There’s widespread opposition to BC Ferries’ decision to stop honouring certain types of pre-paid ferry tickets, according to a poll paid for by the Consumers Association of Canada.
The Angus Reid survey found 90 per cent of B.C. residents want all types of pre-paid fares either honoured or reimbursed and a similar proportion say the provincial government should intervene if necessary.
CAC president Bruce Cran said the results are more evidence the ferry corporation should back down from its plan to keep $1.2 million worth of assured-loading tickets or cards bought in advance by nearly 16,000 customers.
“I think it’s finally come to a head with this vicious grab of pre-paid money that in the past people have been able to use or roll over,” Cran said.
“We’re hoping that Premier Christy [Clark] will be guided by the wishes of the people and do something to straighten this ferry situation out.”
BC Ferries says the pre-paid passes for assured loading on major routes always expired after two years, but last year it began enforcing the policy, making the cards useless six months after the expiry date.
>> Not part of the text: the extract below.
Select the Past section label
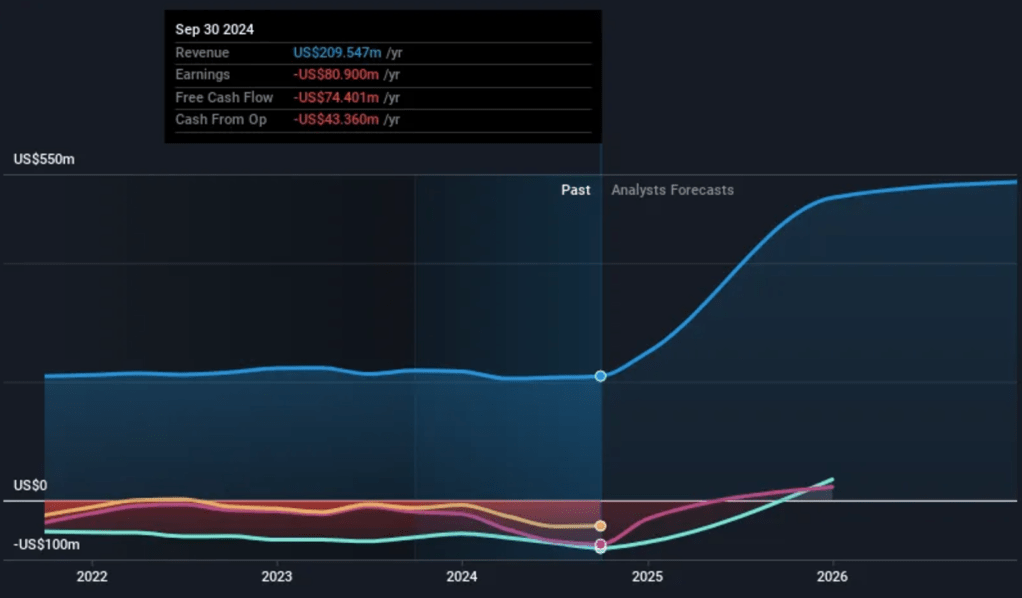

Users were given repeated email warnings in advance.
Previously, customers could roll unused balances over into a new card.
Meanwhile, ferry riders are bracing for fare increases that kick in April 1.
It will cost an average of three per cent more to ride major routes and at least six per cent more on others.
The fare for a car and driver crossing from Metro Vancouver to Vancouver Island climbs $2 to $61.50, while walk-on passengers will pay $14.25, up 50 cents.